━━ EXCERPTED TEXT ━━

Team-comtress-2: Macos support for local dev?

Created on 16 Jan 2021  ·  14Comments  ·  Source: mastercomfig/team-comtress-2

Description

Hey, awesome project. But I did not seem to find a way to start the build on my Mac. After I followed the steps from the Basic Installation and run (instead of .bat file)

./hl2_osx -steam -game tf -insecure -novid -nojoy -nosteamcontroller -particle_fallback 2

I get the following:

Снимок экрана 2021-01-16 в 22 48 41

I guess it is somehow related to the fact that the executable hl2_osx was not originated from the build but was copied from the local copy of TF2. Is there any way to start the build using MacOS and if there is not, are there any plans about it?

Checklist


  • [ ] None of the open or closed issues document this idea.
  • [ ] This is a new idea, not a bug.
  • [x] This idea does not seriously affect game balance.
  • [x] This is obviously an improvement, not something that people commonly disagree on.
  • [x] This is not an idea for new game content (e.g. new weapons, maps, sounds).


  • [ ] This idea is for the code of the game, not for textures, sounds, or other resources.
  • [x] This idea has been implemented in vanilla TF2.
  • [ ] There is proof that this idea is well liked (e.g. a history of use of a similar mod in a competitive league).
  • [ ] This idea has been implemented in a mod.
  • [ ] This feature has existed in the vanilla game but was removed.
  • [x] This idea is for internal procedures or tooling (e.g. improving the build process, supporting new systems).

Screenshots

enhancement needs triage

All 14 comments

Is there any way to start the build using MacOS and if there is not, are there any plans about it?

Use wine or build it yourself. https://github.com/mastercomfig/team-comtress-2/wiki/Mac-Build-Instructions

The documentation for building on Mac is empty or am I missing something? 🙂

That's by design!

The documentation for building on Mac is empty or am I missing something? slightly_smiling_face

Currently no one has put in work to create a build process. If you feel like it should be there, you could start trying yourself. #486 could be good reference.

Got it, I will try my best though I'm not experienced in compiling C++ projects) If I manage to build it on Mac I will contribute

@Kefir100 unfortunately there's a bug with Xcode where only libraries are present the project target schemas.
its also currently broken and crashing unfortunately.
vgui_surfacelib needs 10.5 sdk, also some minor tweaking to the xcconfig file.
on default settings xcode may not proceed further into compiling if a project fails, not too sure on that, mileage may vary
you also will need to manually compile protobuf according to alliedmodders wiki instructions.

@Juesto Thanks for the advice, I have tried several approaches but unfortunately none of them worked. Currently I'm trying to compile without use of Xcode at all.

xcode will be required, if you could post the problems you're having here or in the discord we could try to help you out.

@Juesto Thanks for the advice, I have tried several approaches but unfortunately none of them worked. Currently I'm trying to compile without use of Xcode at all.

unfortunately that's currently not possible due to how vpc was designed around.

━━━

### REQUIRED TASKS
1 - Rewrite the Mac support thread starting with "I guess it is" and going on through "affect game balance.", changing "idea" to "proposal" throughout.
2 - Carry on the Mac support thread from its last comment.

━━ RECORD SET ━━

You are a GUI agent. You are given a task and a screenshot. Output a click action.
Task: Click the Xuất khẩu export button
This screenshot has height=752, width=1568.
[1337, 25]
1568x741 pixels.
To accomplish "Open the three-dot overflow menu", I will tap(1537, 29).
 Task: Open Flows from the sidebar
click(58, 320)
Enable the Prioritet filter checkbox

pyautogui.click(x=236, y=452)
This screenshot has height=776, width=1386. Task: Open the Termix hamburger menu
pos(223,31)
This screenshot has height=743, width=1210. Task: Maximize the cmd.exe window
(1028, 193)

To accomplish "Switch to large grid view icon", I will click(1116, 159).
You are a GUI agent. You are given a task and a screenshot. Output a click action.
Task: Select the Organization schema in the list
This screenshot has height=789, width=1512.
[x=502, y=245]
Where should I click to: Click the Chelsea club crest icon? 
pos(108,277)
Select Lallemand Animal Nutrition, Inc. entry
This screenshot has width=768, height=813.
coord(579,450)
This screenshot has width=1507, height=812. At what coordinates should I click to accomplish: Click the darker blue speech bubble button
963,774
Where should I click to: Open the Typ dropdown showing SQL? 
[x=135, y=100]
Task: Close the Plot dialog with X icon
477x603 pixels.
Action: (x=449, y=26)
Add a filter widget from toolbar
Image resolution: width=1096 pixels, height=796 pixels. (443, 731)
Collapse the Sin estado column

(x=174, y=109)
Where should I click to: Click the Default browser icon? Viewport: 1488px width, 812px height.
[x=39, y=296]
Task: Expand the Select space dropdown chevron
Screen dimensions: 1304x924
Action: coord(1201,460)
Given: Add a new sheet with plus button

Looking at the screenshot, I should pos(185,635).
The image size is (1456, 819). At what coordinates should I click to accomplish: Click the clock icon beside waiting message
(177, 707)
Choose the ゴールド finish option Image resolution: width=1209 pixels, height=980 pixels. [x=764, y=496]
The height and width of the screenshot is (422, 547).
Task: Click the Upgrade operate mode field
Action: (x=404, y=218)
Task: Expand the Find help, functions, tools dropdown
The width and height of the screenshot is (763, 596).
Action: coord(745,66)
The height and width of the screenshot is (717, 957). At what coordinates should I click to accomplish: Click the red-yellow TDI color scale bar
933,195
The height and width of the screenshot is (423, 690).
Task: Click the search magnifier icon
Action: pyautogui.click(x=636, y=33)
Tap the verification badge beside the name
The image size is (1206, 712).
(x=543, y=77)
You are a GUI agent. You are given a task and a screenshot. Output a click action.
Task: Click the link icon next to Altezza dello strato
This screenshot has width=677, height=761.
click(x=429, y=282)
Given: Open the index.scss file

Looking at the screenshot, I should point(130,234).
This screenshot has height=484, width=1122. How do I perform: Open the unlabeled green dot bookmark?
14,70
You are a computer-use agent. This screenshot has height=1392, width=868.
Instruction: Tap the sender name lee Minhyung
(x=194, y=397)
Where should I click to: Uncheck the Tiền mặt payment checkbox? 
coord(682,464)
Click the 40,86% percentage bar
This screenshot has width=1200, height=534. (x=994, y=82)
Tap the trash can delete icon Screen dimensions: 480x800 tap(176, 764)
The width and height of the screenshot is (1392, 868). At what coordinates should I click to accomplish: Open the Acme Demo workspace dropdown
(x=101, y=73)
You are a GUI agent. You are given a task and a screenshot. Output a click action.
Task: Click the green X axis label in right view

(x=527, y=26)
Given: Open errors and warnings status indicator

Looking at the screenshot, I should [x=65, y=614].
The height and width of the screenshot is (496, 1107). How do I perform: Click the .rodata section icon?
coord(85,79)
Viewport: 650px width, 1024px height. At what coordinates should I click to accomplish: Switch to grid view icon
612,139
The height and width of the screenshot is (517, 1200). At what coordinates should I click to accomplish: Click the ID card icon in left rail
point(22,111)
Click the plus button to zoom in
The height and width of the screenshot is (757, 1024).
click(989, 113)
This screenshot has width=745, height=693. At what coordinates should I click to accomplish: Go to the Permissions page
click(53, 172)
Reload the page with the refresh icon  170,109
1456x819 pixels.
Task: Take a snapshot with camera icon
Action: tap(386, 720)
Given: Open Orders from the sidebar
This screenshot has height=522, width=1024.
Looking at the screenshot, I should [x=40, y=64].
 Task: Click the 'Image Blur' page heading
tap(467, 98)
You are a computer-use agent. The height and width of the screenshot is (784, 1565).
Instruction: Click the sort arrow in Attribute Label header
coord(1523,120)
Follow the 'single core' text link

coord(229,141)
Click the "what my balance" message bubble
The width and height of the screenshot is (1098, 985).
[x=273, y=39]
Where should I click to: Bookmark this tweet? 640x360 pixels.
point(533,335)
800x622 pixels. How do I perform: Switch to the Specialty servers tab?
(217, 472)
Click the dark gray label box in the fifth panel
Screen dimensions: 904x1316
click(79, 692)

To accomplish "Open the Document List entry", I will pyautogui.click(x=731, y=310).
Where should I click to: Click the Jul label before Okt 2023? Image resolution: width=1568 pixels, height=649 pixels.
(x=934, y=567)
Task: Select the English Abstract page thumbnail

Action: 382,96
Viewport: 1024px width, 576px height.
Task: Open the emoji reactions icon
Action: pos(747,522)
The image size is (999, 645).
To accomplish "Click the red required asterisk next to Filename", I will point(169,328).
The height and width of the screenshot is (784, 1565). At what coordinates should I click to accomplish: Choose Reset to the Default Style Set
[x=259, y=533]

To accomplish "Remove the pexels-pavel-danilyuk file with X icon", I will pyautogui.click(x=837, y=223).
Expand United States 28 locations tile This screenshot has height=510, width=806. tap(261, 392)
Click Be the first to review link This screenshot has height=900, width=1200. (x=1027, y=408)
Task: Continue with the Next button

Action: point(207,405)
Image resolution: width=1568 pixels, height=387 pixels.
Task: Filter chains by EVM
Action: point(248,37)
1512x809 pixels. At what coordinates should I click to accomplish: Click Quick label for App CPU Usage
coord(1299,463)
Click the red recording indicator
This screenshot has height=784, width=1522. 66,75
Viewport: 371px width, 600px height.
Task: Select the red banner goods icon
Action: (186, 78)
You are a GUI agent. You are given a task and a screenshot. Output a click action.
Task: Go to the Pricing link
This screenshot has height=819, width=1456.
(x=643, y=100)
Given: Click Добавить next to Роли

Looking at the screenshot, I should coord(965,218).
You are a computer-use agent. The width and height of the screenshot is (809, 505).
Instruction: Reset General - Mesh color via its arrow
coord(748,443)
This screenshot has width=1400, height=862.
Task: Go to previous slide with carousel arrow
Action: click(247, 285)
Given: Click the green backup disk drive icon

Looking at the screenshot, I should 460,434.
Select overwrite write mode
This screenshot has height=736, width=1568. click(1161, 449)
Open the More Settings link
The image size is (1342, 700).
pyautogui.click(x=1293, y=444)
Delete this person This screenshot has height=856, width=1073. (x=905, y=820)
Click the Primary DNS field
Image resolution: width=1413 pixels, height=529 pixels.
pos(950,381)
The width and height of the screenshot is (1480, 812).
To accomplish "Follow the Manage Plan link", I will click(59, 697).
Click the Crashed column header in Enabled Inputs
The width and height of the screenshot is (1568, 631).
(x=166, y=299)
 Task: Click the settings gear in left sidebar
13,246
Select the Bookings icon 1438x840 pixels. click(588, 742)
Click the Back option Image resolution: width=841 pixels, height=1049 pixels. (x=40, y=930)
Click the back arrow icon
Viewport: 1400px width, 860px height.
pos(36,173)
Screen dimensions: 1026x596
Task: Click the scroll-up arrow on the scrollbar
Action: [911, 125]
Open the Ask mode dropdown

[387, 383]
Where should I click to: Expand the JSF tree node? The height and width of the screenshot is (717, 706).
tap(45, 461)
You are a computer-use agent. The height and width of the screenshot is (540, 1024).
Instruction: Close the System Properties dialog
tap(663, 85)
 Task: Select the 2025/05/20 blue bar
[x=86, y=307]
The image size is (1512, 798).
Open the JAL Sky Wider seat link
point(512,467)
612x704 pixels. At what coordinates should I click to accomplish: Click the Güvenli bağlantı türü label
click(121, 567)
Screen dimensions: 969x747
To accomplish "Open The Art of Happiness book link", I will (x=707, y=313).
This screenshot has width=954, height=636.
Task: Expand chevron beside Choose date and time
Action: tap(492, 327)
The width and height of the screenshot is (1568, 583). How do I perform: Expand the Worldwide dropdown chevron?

━━━

### ANSWERS TO THE PROBLEMS
1 -
I guess it is somehow related to the fact that the executable hl2_osx was not originated from the build but was copied from the local copy of TF2. Is there any way to start the build using MacOS and if there is not, are there any plans about it?

Checklist


  • [ ] None of the open or closed issues document this proposal.
  • [ ] This is a new proposal, not a bug.
  • [x] This proposal does not seriously affect game balance.

2 -
it may be possible but it's not entirely practical to put effort solely in that.
thanks for understanding, feel free to have a chat with us, as melvyn2 had pointed out,

Finally got back to the discussion and I have got several questions about the build process 🙂

  1. What does vpc stand for?
  2. Why are there multiple vpc scripts (external/vpc/devtools/bin/vpc and devtools/bin/vpc) ?
  3. As far as I can see the build process contains:

    • Building the external dependencies from source (why not just download them?)

    • Compiling the source code

      Am I missing any steps?

  4. What are tiers in the project?
  5. Have you considered building inside Docker containers?
  1. VPC is Valve Project Creator, it creates projects for other build systems.
  2. Ask valve
  3. Hosting precompiled files is a worse solution because the point is to be able to modify the source code and build from it. Additionally, files built on one system may not work for others.
  4. tier0, tier1, etc. are c++ libraries that contain common code used by other code.
  5. SteamRT is already a runtime for reproducible builds, and while it doesn't work yet, the support is there in the build script.

addendum to what melvyn2 said:

Finally got back to the discussion and I have got several questions about the build process

  1. What does vpc stand for?

Valve Project Creator, initially it did just create projects hence the name but it has evolved into a solution generator

  1. Why are there multiple vpc scripts (external/vpc/devtools/bin/vpc and devtools/bin/vpc) ?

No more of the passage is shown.